Back when I was young, anything in the Heathkit catalog. Now, I just want ideal conditions and a large urn of Navy CPO-strength coffee so I can 'radio' in peace.
Dream: A Ranger and NC-300/303. Reality after I got the General and wanted ALL the bands was a used Viking I with 122 VFO and HQ-129X. Couldnt kill that TX no matter what impossible antennas I used with just the amazing pi network Johnson used. A RME DB22A and VHF-152A. All used of course. I have replicated that station along with the QF-1, BC-453, PM-23 speaker. Dow Key relay replaced with a Johnson "electronic" T/R switch. Some no holes and reversible mods made to improve RX and TX. Made DXCC on CW, thanks to Cycle 19, before joining the USN in late 59 . I now have a Ranger and NC-300 and some other boatanchors for some AM fun and vintage SSB. Carl
Yeah, I see it, and this thread, as a reflection of a generational shift in ham radio (and all other things as well)... People who had a "Novice dream rig" represent my generation, we learned the ropes on cw, high voltage tube based analog circuits, HF bands, home-brew wire antennas, crystal controlled transmitters, etc. I spent many a night tearing down old broken TV chassis I got for free to build a parts inventory, and mowing lawns and shoveling snow for dough as did many others of my ilk. That's the broke teenage novice experience, and it was thrilling. We all learned to work cw because every ham had to learn it, and as novices, it's all we had. My "Elmers" (I never heard that term back then) were "old" WWII guys mostly, who taught me things like "keep one hand in your back pocket when you go poking around in there" and taught me how to make a chicken stick to discharge capacitors, and use a VTVM. Working with high voltage circuits was just part of ham radio. We were taught to respect it, but then get on with it. Things have changed with the times, and technology. I'm a dinosaur now, even though I don't feel like one... Everything is solid state, and that's fine. I am competent with basic transistor based circuitry... But we've gone way past that point as well. Now a lot of it is digital, and worse, SMD based, and we don't fix our stuff anymore because, well, the vast majority of us (myself included) can't. We can replace a board or a module, or a bad capacitor in a power supply, but that's about it. The new hams have a different experience, they are digital birds now. They know about firmware, and code plugs, and digital modes, and reflectors, and hotspots, and a little bit of, oh yeah, RF. They have a new term, "makers" for guys who actually build stuff from scratch like it's something that's old and quaint, and has only been recently "re-discovered" like alchemy.... It's ok, we all learn what we learn as we're coming up because it applies to the world we live in, and the world around us. I get it. I do wonder, however what the new "novices" (technicians now, and probably older than we were) picture as their "dream rig" and what they think it would do for them in their version of ham life... because I really don't know. Cheers, Gordo ..

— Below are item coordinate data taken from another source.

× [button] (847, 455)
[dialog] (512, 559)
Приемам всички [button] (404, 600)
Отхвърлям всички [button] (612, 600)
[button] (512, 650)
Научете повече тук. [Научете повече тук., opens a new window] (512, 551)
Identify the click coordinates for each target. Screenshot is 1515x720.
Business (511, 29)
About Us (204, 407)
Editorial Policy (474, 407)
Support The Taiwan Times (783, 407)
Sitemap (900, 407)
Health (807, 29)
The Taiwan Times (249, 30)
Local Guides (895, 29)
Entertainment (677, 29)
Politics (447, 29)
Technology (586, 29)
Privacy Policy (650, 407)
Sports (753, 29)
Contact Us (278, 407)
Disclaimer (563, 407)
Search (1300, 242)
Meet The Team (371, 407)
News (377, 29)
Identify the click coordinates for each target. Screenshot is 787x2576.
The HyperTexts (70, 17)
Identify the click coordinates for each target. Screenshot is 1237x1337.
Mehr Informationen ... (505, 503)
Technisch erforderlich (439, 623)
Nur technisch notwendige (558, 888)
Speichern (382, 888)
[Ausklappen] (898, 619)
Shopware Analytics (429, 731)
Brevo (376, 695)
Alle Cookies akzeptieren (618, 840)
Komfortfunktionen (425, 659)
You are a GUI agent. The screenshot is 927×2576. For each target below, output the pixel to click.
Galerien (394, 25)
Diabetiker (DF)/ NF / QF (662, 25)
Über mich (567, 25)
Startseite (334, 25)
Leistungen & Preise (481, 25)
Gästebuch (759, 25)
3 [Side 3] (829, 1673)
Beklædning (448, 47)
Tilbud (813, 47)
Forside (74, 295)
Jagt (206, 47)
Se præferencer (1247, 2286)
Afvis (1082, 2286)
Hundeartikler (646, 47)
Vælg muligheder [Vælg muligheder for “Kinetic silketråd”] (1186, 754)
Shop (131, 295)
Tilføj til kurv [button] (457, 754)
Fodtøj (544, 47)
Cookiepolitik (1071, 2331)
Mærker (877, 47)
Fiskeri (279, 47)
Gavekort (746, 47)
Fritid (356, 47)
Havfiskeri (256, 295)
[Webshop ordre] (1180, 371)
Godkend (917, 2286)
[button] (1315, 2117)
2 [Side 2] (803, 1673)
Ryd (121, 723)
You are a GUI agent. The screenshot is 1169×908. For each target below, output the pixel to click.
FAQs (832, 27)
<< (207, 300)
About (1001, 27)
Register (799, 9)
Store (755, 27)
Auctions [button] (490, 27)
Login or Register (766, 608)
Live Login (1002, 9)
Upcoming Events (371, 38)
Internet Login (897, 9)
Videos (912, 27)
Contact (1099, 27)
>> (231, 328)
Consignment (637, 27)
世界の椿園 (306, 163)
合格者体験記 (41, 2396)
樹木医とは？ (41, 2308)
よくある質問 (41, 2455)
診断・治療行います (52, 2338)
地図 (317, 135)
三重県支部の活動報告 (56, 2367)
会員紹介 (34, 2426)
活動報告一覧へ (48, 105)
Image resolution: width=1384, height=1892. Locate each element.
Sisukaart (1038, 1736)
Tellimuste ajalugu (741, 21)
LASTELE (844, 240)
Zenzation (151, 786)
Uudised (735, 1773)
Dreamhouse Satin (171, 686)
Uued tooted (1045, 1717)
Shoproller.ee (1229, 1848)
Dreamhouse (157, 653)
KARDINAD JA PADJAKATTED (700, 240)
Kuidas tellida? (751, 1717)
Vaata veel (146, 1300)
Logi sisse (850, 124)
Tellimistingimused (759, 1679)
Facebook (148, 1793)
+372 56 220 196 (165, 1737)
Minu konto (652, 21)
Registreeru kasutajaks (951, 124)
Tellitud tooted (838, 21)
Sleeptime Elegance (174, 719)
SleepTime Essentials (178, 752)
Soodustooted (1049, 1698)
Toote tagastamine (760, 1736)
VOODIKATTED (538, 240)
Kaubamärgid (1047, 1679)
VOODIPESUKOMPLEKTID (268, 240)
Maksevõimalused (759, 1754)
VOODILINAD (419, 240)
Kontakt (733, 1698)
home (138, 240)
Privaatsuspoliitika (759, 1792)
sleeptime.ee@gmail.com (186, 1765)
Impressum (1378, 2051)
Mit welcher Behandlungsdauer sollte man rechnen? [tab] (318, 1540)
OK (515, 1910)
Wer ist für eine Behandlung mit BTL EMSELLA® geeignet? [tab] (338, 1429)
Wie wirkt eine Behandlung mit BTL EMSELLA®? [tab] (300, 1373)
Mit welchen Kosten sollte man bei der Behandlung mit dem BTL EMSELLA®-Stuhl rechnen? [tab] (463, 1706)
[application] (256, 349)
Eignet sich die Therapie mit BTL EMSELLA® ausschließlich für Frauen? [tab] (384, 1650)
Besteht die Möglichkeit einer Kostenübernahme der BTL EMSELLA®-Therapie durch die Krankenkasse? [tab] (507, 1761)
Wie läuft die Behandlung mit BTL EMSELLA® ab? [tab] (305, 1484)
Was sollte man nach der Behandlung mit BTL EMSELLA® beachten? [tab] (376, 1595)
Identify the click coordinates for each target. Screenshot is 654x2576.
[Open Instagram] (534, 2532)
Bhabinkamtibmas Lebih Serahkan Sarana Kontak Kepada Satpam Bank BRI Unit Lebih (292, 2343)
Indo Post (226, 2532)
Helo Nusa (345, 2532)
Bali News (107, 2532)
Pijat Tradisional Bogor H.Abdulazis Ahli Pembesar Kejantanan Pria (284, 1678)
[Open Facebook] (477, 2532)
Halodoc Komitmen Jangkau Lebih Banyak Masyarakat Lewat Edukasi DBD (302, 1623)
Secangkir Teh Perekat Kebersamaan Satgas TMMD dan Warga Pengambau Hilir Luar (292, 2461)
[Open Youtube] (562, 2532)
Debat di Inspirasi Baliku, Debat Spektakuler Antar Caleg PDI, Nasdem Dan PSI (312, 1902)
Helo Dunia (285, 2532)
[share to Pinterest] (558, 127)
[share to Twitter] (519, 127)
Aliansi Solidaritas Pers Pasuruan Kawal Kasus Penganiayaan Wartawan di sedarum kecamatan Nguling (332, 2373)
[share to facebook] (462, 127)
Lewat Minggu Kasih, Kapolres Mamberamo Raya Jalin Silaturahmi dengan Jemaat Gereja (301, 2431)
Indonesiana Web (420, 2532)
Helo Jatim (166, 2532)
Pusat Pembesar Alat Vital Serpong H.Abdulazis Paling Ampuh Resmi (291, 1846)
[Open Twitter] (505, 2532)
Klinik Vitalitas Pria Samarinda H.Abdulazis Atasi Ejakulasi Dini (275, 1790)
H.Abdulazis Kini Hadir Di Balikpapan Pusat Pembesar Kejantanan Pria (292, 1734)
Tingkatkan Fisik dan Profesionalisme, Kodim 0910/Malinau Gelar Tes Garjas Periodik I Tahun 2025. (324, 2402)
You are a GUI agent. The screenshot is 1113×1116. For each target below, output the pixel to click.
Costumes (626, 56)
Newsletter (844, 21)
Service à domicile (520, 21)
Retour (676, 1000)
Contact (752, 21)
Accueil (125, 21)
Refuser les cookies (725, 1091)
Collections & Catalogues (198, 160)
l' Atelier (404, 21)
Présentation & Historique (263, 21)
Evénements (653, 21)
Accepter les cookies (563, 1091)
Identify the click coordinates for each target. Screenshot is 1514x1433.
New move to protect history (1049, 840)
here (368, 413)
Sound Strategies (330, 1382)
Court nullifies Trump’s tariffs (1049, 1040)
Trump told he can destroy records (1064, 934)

I had the Meissener equivalent, the 2-CW Amusing story behind it. Earlier, just before I got my Novice, I had built a 6AG7 transmitter on a wooden base made form an old orange crate. It looked pretty crude and would give a nice "tingle" if the wrong parts wre touched, so Dad figured I needed a better transmitter. For Christmas he bought the 2-CW on advice from my uncle, who had been in the Army Signal Corps during WW2 and thus knew everything there was to know about radio. The 2-CW chirped like a cricket on dope, so I rebuilt it using the 6AG7, which solved the chirp problem. Before I got my Novice, he had given me an S-38B for Christmas, again on the advice from my uncle. It was a great SWL receiver, but my regen receiver was more sensitive and selective. The 'ginny tended to drift a lot, so I got a BC-455 Command set, which was very stable but had an IF bandpass you could drive a team of Clydesdales through. After I passed the General, I bought a used NC-98, a Heathkit VFO, and built a transmitter from the Handbook with a 6146 in the final modulated by a pair of 807s. The power supply was made with salvaged parts and had a pair of 866 Mercury vapor rectifiers. I was in hog heaven.